12-hour crypto futures liquidations top $2.06B — longs overwhelmingly wiped out
Crypto futures markets saw forced liquidations exceeding $2.06 billion in the past 12 hours, with long positions accounting for the vast majority. Aggregated CoinAnk data shows roughly $1.958 billion in long liquidations versus $103 million in shorts. Bitcoin (BTC) and Ether (ETH) were the largest contributors: BTC liquidations totaled about $671 million while ETH accounted for roughly $884 million. Earlier reporting that cited $1.228 billion in 24-hour liquidations (dominated by long squeezes) appears to have been superseded by this larger, more recent 12-hour event, indicating accelerating deleveraging among leveraged long holders. The pronounced concentration of long exposure across major assets and elevated leverage suggests heightened near-term volatility, an increased risk of stop‑loss cascades, and possible short-term rebounds if forced selling exhausts itself.
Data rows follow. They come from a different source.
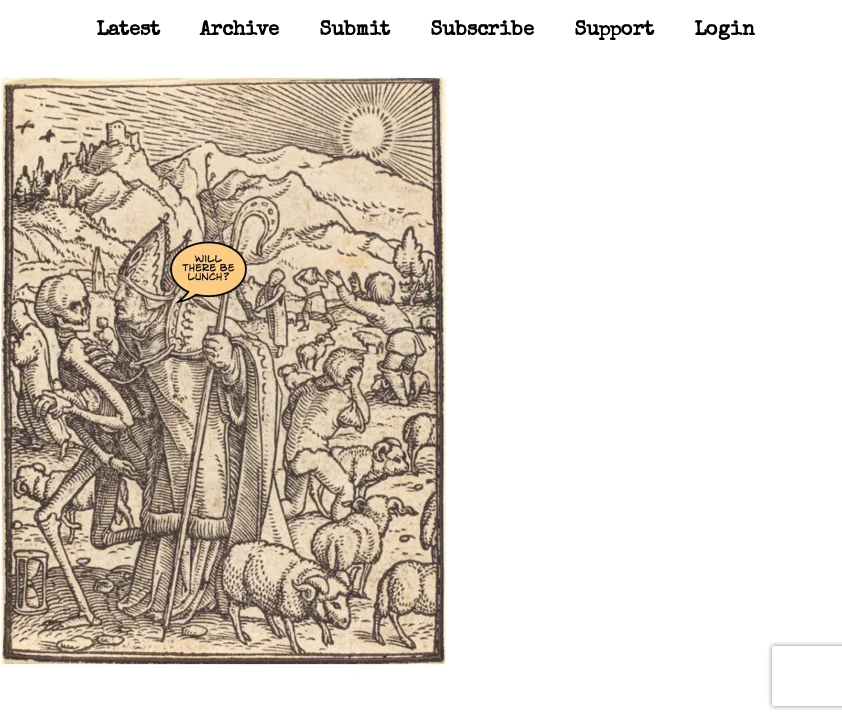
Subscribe (482, 31)
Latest (128, 31)
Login (724, 31)
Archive (239, 31)
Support (614, 31)
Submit (354, 31)
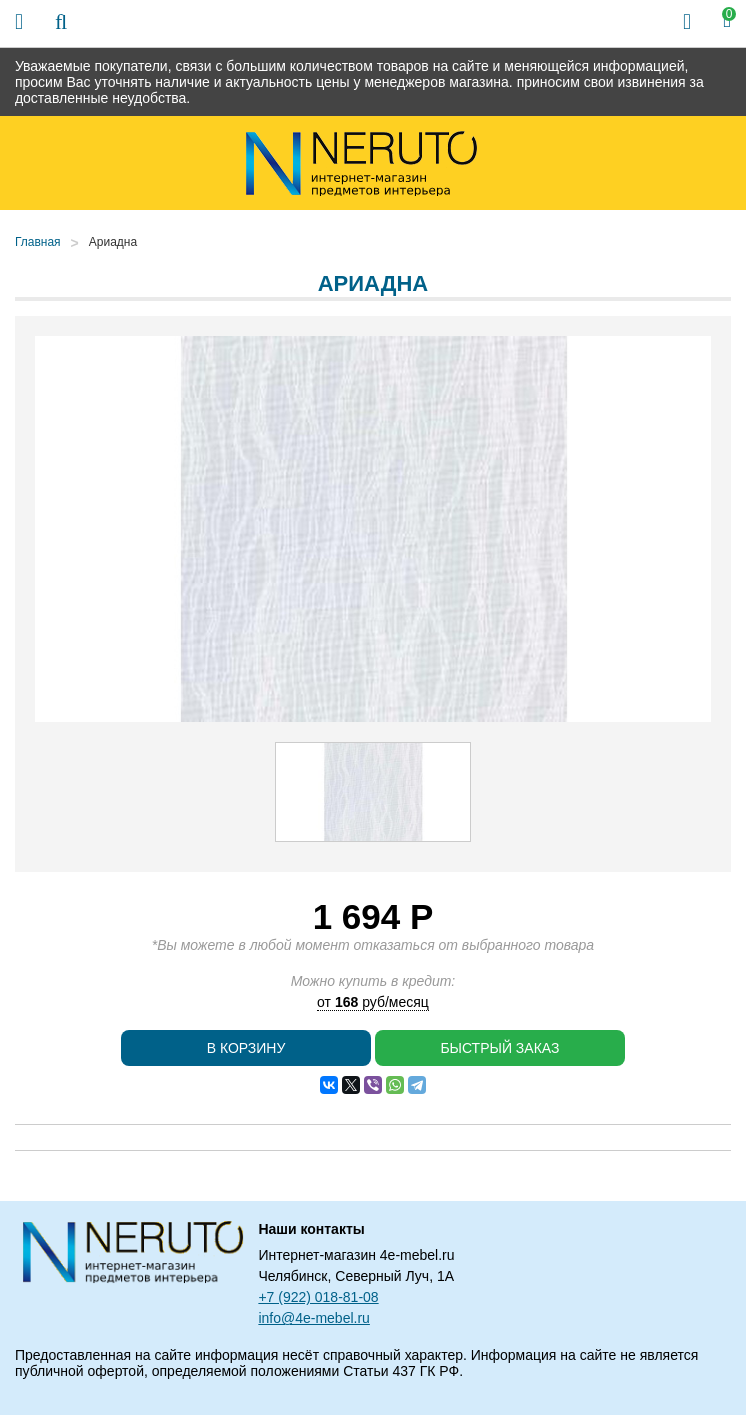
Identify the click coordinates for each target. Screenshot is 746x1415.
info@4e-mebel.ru (314, 1318)
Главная (38, 242)
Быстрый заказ (499, 1048)
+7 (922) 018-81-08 (318, 1297)
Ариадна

Traders should monitor order flow, funding rates and on‑chain liquidation hotspots; funding-rate shifts or concentrated bid liquidity could produce rapid short-covering rallies, while persistent heavy selling and negative funding could continue downward pressure.
Bearish
The concentrated, large-scale liquidation of long positions in Bitcoin and Ether — nearly $2.06B in 12 hours with ~95% from longs — signals significant deleveraging among leveraged bulls. In the short term this is bearish: forced selling and stop-loss cascades increase downward price pressure and volatility. Funding rates may flip negative, incentivizing more short positions and prolonging the downside. However, the event can also set up a short-term technical rebound if long liquidations exhaust sellers and prompt rapid short-covering or a funding-rate correction. Over the medium-to-long term, fundamentals for BTC and ETH are unchanged by a single liquidation event; prices may recover once leverage normalizes and volatility subsides. For traders, the immediate implication is elevated risk — reduce position size, avoid high leverage, and watch funding rates, open interest and concentrated liquidation zones to time entries and exits.